Allah's Deal With The Poor

Honour The People Who Take Charity From You – Ustadh Salman Younas


What is our body language and sense of self-importance when we give charity to others? Are we doing them a favour or are they doing us a favour? Ustadh Salman Younas puts things into perspective.

The crises we witness on a daily basis in places like Syria, Pakistan, regions of Africa, Afghanistan, and even here in our own homes has produced a sense of urgency in many of us to help those around us. Charity is perhaps the main activity we engage in to do what we can to assist those in need and difficult circumstances. My recent visit to Pakistan taught me something about charity that is worth sharing and reflecting on.
I returned to Pakistan just over two months ago after almost a decade to bury my father and grandfather (God have mercy on them and all people). Unlike where I live in the West, the suffering in parts of the world like Pakistan is very in your face. Everywhere you look you will see disheveled kids on the street selling things, disabled people begging, women looking for scraps to feed their families, people knocking on your car window in hopes of getting some money. I tried to give as much as I could especially given the circumstances I was experiencing in the hopes that my father and grandfather would benefit from my actions.
I remember being parked outside a KFC when I saw a very old man selling some balloons. I thought to myself, “Who will buy this from him and how will he earn enough through this to support himself much less a family?” So, I gave him some money. I then saw a very young child no older than seven or eight selling some bits and pieces. I gave him some money, too. Soon, more people showed up. One of them was another very elderly man with a walking stick who had a limp in his leg. I did not want more people to see me giving out money so I cracked open my door and stealthily put out my hand with some money without looking at the man. He took it and went off.
That was the moment when God made me realize my mistake: Charity was not simply the act of giving money but there is a whole manner in which it should be done that reflects how each of us should think about ourselves and the poor.
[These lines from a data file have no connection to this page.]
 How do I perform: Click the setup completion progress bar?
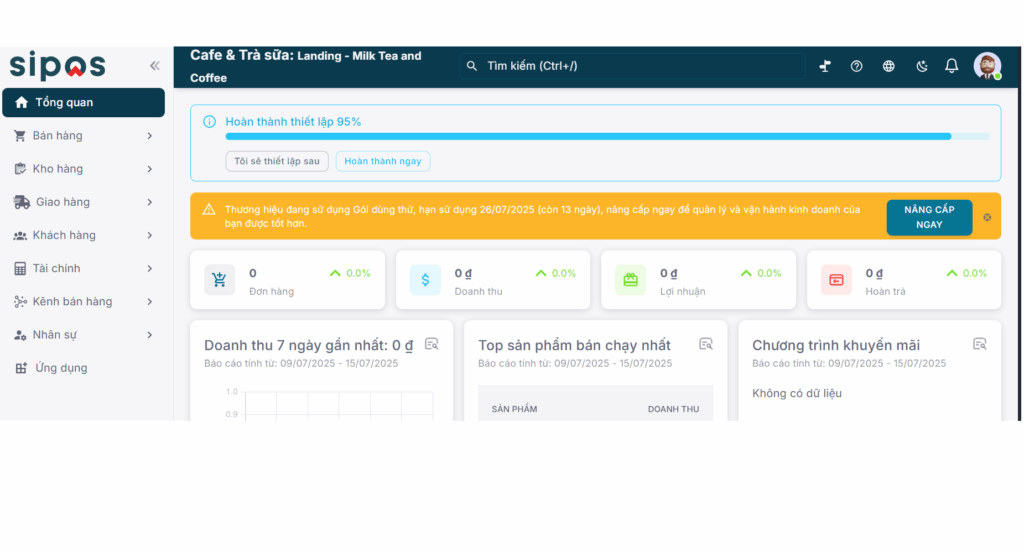pyautogui.click(x=606, y=136)
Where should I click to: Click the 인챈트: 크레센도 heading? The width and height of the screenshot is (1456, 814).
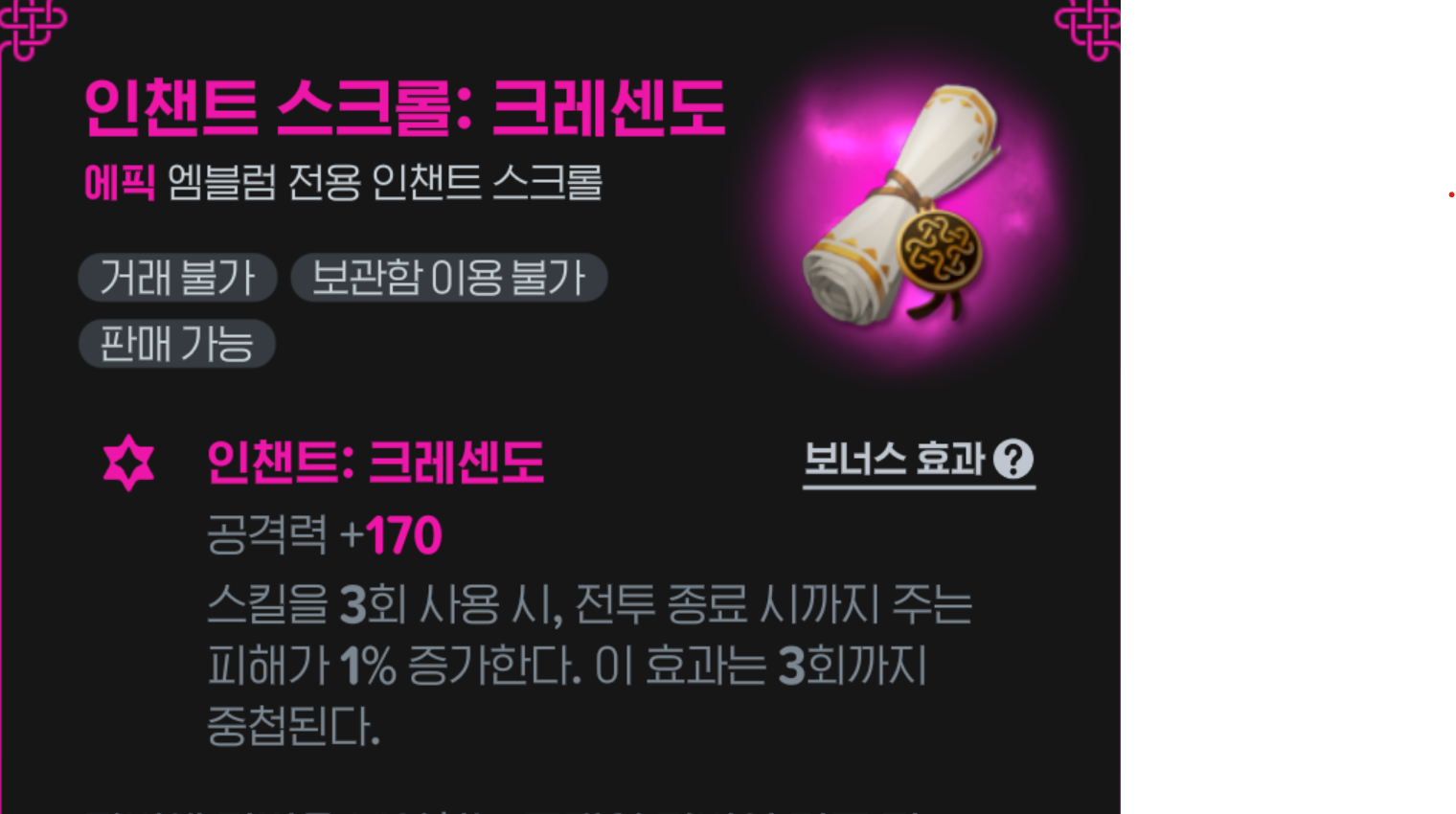click(375, 462)
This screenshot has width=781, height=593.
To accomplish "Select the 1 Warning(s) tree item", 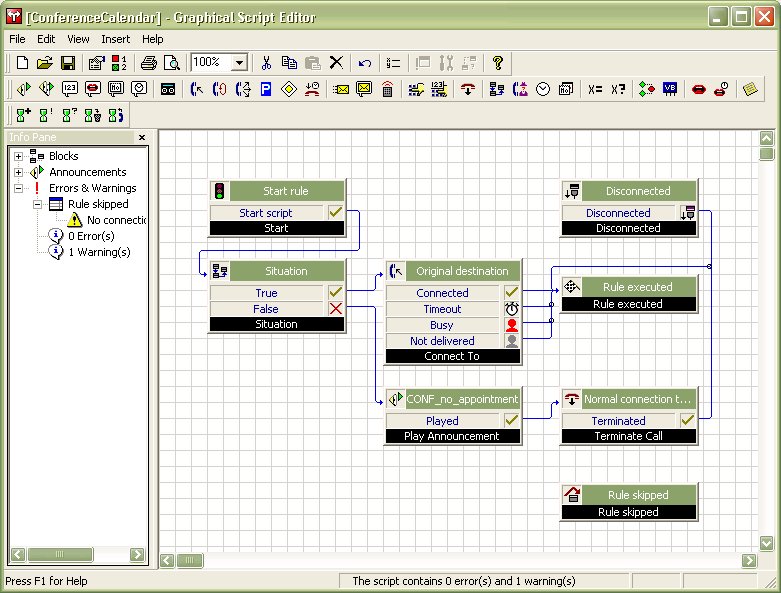I will point(99,252).
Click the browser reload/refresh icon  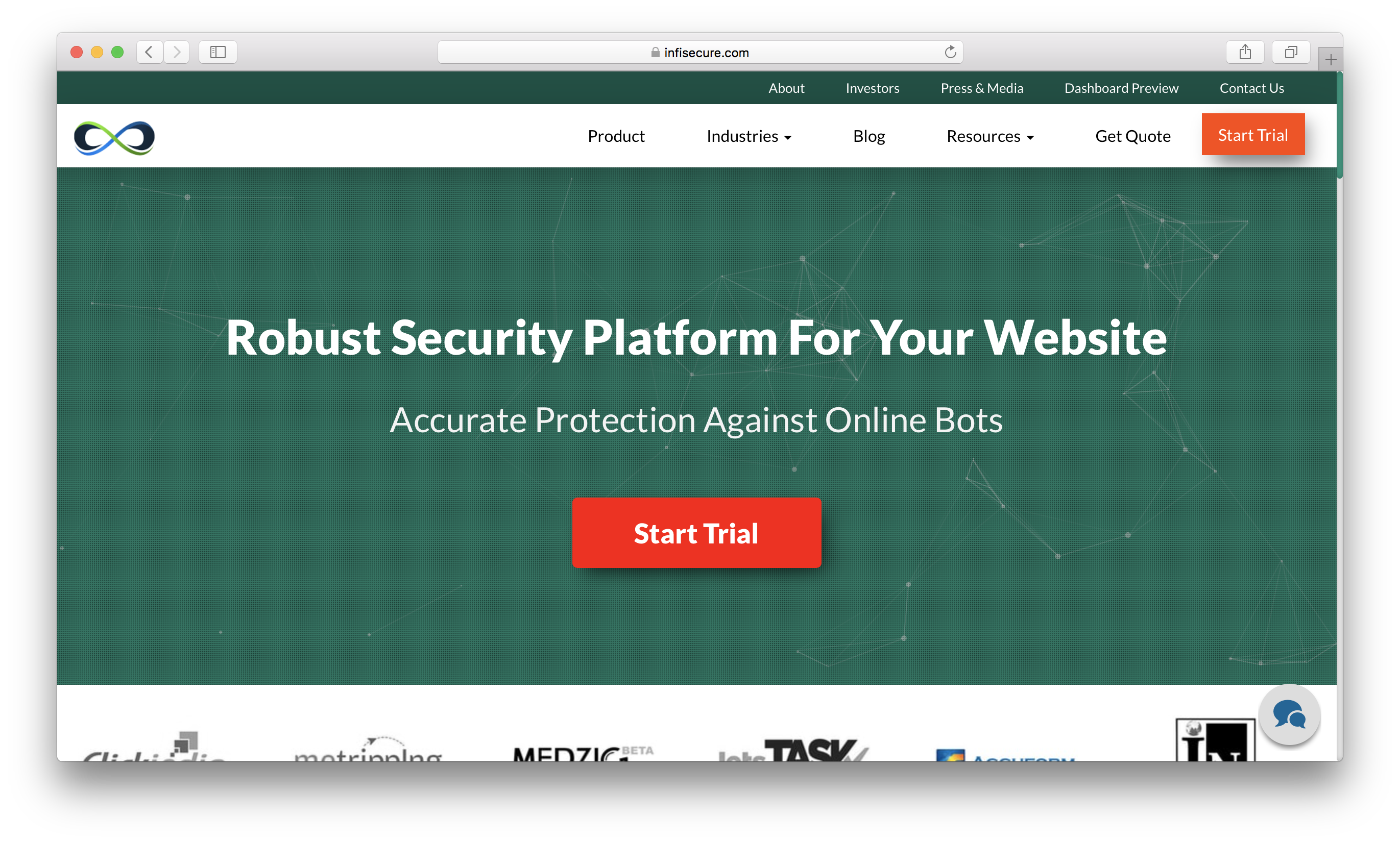[950, 51]
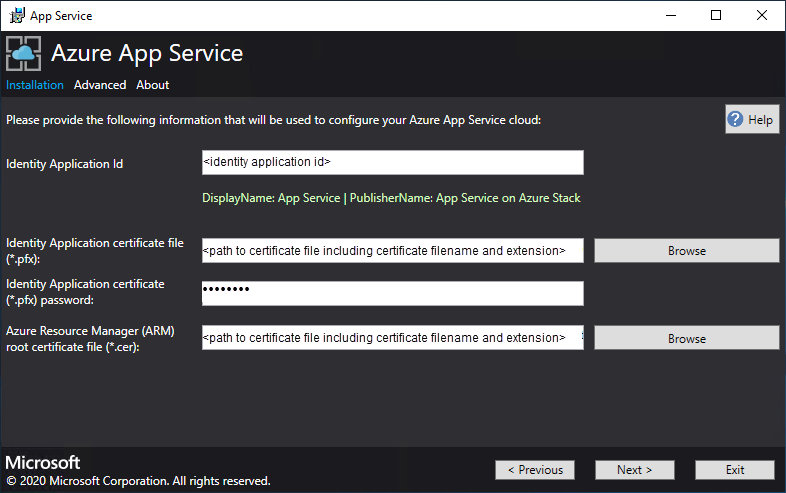The width and height of the screenshot is (786, 493).
Task: Switch to the Installation tab
Action: click(35, 85)
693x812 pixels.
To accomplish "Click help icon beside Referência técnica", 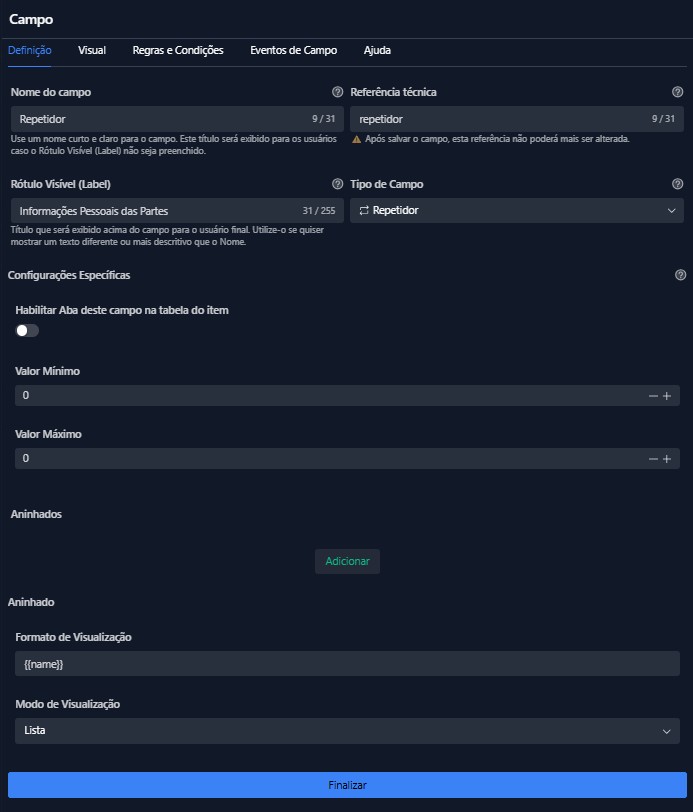I will click(x=677, y=92).
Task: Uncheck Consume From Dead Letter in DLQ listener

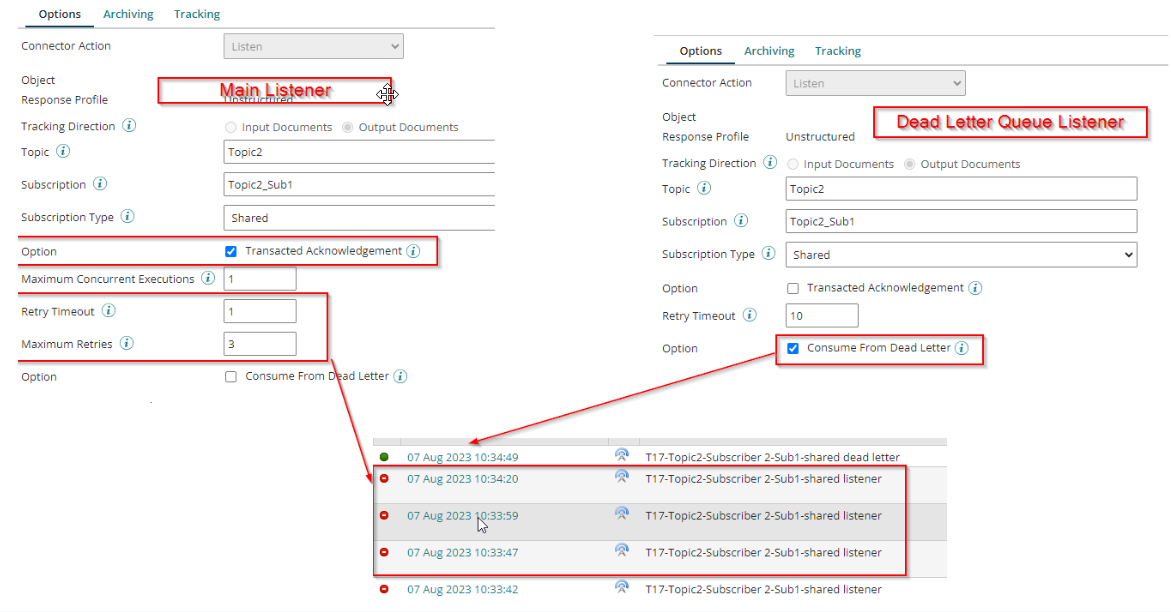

I did not extend these people the courtesy of standing up, looking them in the eyes, giving them their due, and showing them the respect that all people deserve. Instead, I swiped a hand here and cracked open a window there in a way that reflected my view of myself as being on the higher plane, the fortunate one, the one who was doing such people a favor.
But I was not doing the poor a favor by giving them money but they did me a favor by taking it. They are not the ‘less fortunate’ for having less material wealth than me but I am the less fortunate for being showered in God’s blessings and yet being ungrateful. It is I who need their supplications more than they need mine, and it is I who will likely have a tougher reckoning in the next life than many of them. It is the poor who will fill up Paradise, they who will enter it first, and they who will surround the Prophet (God bless him) as affirmed in our texts. Where am I in relation to that?
From that day I made a promise to myself to see my charity as merely a fee being returned to its rightful owners, as Zubayda bint Ja’far did. I decided to humble myself in front of them, to stand up when giving them charity in a respectful manner when in person, hold their hands, request incessantly for their supplication (especially for my deceased), and to show them such respect even in instances of refusal. I decided never to think that I was doing them a favor but only to place my hope in God that He would accept whatever little I did.
And this is where the words of Abu Abd Allah al-Maghribi began echoing in my ears: “The greatest of all creatures is the well-off man who humbles himself before the poor and holds them in high regard,” and the words of Mu’adh al-Nasafi said: “God will never destroy a people, no matter what they do, unless they hold the poor in contempt and humiliate them,” and the words of Imam al-Qushayri: “The greatest freedom lie in serving the poor.”
And finally the words of the Prophet (God bless him): “Seek out the weak and vulnerable among you. You are only given provision and support due to your support of them.”
May God purify us, our wealth, our charity, and all of our actions.